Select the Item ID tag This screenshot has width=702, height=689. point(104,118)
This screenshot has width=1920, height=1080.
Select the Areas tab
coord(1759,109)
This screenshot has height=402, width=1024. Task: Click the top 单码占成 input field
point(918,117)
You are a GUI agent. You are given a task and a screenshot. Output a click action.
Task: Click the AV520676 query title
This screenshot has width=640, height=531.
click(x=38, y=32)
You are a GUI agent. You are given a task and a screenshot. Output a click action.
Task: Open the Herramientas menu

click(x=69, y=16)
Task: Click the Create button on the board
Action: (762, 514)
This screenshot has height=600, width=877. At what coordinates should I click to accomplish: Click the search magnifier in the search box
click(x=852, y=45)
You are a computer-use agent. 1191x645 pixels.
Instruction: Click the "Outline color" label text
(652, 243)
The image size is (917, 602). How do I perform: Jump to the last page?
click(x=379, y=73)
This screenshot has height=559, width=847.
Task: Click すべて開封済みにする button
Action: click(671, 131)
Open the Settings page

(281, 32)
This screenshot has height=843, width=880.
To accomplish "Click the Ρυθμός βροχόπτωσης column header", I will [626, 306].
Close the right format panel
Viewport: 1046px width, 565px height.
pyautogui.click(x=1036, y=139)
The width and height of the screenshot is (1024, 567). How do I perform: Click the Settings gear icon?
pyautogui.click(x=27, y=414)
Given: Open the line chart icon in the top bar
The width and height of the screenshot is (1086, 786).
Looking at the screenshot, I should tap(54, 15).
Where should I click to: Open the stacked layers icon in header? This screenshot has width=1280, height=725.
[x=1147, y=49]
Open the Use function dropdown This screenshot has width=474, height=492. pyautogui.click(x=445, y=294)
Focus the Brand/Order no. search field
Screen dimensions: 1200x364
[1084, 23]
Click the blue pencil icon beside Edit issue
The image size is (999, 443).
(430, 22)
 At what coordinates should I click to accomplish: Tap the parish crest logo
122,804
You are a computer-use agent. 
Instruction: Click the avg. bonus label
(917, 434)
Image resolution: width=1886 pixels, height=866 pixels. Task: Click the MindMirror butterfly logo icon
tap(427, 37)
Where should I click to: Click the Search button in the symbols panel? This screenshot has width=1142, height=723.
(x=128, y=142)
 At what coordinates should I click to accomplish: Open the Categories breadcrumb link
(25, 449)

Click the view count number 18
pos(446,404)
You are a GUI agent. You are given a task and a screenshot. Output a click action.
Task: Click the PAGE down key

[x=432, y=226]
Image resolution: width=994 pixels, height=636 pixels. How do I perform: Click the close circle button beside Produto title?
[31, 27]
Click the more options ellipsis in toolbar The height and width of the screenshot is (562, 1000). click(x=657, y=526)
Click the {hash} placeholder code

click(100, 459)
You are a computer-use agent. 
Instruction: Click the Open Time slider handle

→ WHAT YOU HAVE TO DO:
Nothing should be changed: write out all of the data as is.

→ ANSWER AREA:
Select the Item ID tag This screenshot has width=702, height=689. point(104,118)
This screenshot has width=1920, height=1080.
Select the Areas tab
coord(1759,109)
This screenshot has height=402, width=1024. Task: Click the top 单码占成 input field
point(918,117)
You are a GUI agent. You are given a task and a screenshot. Output a click action.
Task: Click the AV520676 query title
This screenshot has width=640, height=531.
click(x=38, y=32)
You are a GUI agent. You are given a task and a screenshot. Output a click action.
Task: Open the Herramientas menu

click(x=69, y=16)
Task: Click the Create button on the board
Action: (762, 514)
This screenshot has height=600, width=877. At what coordinates should I click to accomplish: Click the search magnifier in the search box
click(x=852, y=45)
You are a computer-use agent. 1191x645 pixels.
Instruction: Click the "Outline color" label text
(652, 243)
The image size is (917, 602). How do I perform: Jump to the last page?
click(x=379, y=73)
This screenshot has height=559, width=847.
Task: Click すべて開封済みにする button
Action: click(671, 131)
Open the Settings page

(281, 32)
This screenshot has height=843, width=880.
To accomplish "Click the Ρυθμός βροχόπτωσης column header", I will [626, 306].
Close the right format panel
Viewport: 1046px width, 565px height.
pyautogui.click(x=1036, y=139)
The width and height of the screenshot is (1024, 567). How do I perform: Click the Settings gear icon?
pyautogui.click(x=27, y=414)
Given: Open the line chart icon in the top bar
The width and height of the screenshot is (1086, 786).
Looking at the screenshot, I should tap(54, 15).
Where should I click to: Open the stacked layers icon in header? This screenshot has width=1280, height=725.
[x=1147, y=49]
Open the Use function dropdown This screenshot has width=474, height=492. pyautogui.click(x=445, y=294)
Focus the Brand/Order no. search field
Screen dimensions: 1200x364
[1084, 23]
Click the blue pencil icon beside Edit issue
The image size is (999, 443).
(430, 22)
 At what coordinates should I click to accomplish: Tap the parish crest logo
122,804
You are a computer-use agent. 
Instruction: Click the avg. bonus label
(917, 434)
Image resolution: width=1886 pixels, height=866 pixels. Task: Click the MindMirror butterfly logo icon
tap(427, 37)
Where should I click to: Click the Search button in the symbols panel? This screenshot has width=1142, height=723.
(x=128, y=142)
 At what coordinates should I click to accomplish: Open the Categories breadcrumb link
(25, 449)

Click the view count number 18
pos(446,404)
You are a GUI agent. You are given a task and a screenshot. Output a click action.
Task: Click the PAGE down key

[x=432, y=226]
Image resolution: width=994 pixels, height=636 pixels. How do I perform: Click the close circle button beside Produto title?
[31, 27]
Click the more options ellipsis in toolbar The height and width of the screenshot is (562, 1000). click(x=657, y=526)
Click the {hash} placeholder code

click(100, 459)
You are a computer-use agent. 
Instruction: Click the Open Time slider handle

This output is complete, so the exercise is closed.